As it was explained to me, Star Wars is high fantasy. Being a daydreaming nerd that loves video games and movies full of magic and fantastical creatures, it was no surprise that I was much more receptive to the trilogy. While my dad would complain about wizards in space with laser swords, of course I’d be all over this by comparison.

So some thoughts on watching Star Wars for the first time: I’ve always liked Mark Hamill as a voice actor and Luke Skywalker simply has a presence that most people can’t help but endear to. Harrison Ford may be super over the entire franchise and Han Solo’s overbearing insistence about Leia’s feelings for him are cringe-y to a woman who’s heard that nonsense before, but his cynicism and wit was all very welcome to me. Most rough situations in life are easier to look back on with a supportive sarcastic friend… although I think we all know Solo wouldn’t necessarily admit to that description. 

It was seeing Carrie Fisher’s big claim to fame as Leia that really resonated with me. Sure she’s damsel in distress, but she still pulls plenty of weight! Now I understand why my dear friend considers her one of her first female role models. I don’t think I’ll ever forget the prison break scene in A New Hope (between Carrie Fisher taking a gun from Hamill and making a new escape route and Ford torching the intercom due to “boring conversation…”)

      My understanding went beyond that case though, because after being alive more than 2 decades, I finally understood countless pop culture references. Star Wars made ripples in entertainment long before Force Awakens! (Which I decided to hold off on seeing until I watched the trilogy and examined its cultural impact.) Still stumbling behind that bandwagon though, “who shot first” and what have you.
What was most interesting about how I was finally joining the overwhelming majority of society in seeing the original trilogy was imagining what it was like to watch them when they were released. It’s oddly surreal to imagine a world where no one knows who Luke’s father really is; honestly, I got the sense that the excitement around these movies and the story they tell wasn’t dissimilar from that of the first moon landing. Stephen Colbert himself talked about how he knew, in the special preview screening he experienced before the world at large, that this piece of entertainment was going to be revolutionary to entertainment.

Now I just think it’s a shame we’re down to the Last Jedi when we just barely had the Return!

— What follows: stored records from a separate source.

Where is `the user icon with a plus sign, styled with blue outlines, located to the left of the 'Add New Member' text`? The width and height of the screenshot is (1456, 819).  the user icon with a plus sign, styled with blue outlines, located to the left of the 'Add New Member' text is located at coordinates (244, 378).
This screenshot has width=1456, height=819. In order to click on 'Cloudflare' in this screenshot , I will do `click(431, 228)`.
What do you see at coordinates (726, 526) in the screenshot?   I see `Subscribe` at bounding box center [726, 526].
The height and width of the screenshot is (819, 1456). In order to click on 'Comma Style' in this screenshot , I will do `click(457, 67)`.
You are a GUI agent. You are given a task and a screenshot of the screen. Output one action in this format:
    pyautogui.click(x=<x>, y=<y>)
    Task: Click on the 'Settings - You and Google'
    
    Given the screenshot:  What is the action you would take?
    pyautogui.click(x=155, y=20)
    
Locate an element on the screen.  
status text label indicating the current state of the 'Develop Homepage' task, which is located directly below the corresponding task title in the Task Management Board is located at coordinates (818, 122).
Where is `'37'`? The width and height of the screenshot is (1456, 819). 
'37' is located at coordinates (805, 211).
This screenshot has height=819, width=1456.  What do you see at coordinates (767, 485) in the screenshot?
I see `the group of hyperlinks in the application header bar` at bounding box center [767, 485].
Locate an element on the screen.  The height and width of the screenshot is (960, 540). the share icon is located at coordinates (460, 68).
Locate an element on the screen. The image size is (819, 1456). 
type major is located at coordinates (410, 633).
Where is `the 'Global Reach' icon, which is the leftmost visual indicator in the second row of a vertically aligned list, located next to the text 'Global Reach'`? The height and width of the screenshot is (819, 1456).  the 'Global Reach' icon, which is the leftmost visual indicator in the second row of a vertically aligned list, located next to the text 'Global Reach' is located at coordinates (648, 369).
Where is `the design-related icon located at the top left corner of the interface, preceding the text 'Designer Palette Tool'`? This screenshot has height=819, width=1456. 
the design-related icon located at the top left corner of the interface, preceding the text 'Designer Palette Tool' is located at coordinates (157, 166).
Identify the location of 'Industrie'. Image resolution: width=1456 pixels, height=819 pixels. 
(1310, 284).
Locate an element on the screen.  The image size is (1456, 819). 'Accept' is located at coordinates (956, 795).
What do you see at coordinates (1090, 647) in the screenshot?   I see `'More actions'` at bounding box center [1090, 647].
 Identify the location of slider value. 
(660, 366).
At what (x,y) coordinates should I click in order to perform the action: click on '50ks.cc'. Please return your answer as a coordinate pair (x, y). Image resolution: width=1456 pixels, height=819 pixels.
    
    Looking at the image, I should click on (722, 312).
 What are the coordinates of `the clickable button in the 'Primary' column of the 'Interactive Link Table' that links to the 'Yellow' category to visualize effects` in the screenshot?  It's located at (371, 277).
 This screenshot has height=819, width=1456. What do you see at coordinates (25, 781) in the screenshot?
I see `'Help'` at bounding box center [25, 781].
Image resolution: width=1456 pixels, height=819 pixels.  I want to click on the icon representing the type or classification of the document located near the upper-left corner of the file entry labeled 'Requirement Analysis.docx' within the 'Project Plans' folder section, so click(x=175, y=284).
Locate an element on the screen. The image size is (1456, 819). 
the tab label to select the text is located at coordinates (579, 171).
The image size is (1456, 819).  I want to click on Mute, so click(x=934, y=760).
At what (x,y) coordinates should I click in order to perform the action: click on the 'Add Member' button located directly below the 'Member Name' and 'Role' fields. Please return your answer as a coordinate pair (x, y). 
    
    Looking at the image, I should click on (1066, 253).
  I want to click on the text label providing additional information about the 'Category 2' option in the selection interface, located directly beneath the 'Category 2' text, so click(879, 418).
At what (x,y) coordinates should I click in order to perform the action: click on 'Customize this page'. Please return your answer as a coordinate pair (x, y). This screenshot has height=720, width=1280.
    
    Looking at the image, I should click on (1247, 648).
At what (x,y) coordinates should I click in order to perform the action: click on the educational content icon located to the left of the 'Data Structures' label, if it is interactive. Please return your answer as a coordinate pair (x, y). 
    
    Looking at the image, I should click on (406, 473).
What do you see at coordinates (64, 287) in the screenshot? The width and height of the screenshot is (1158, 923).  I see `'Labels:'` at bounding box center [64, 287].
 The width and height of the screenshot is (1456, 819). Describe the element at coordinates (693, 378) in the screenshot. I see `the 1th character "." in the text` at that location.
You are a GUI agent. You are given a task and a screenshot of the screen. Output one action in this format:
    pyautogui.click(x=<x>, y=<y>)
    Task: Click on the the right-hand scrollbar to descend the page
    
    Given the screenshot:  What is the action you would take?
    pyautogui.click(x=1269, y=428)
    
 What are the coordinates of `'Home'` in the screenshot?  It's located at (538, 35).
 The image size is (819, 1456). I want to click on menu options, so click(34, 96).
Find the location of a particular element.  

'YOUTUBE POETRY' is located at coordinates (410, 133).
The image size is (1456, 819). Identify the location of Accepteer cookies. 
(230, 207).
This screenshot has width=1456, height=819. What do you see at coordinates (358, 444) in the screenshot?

  1. I was there there when it first came out. Star Wars was exciting in the theatre and a departure from Star Trek and 2001, which had been the standard up until that time. Star Trek had it’s own nods to mythology though. I had read the Hobbit and saw that in a way Vulcans were elves, Klingons were Orcs. Star Wars took it to a different level. The two franchises are forever different, yet the same. A phaser is far more plausible than a lightsaber but hyperspace and warp travel are more or less the same. And at the time before Revenge came out there was a lot of room to speculate. In the fist Star Wars book of the movie Darth Vader was the true villain as reflected in his thoughts while on the Death Star. If you want to get a glimpse into that time check out the fanzines of the time.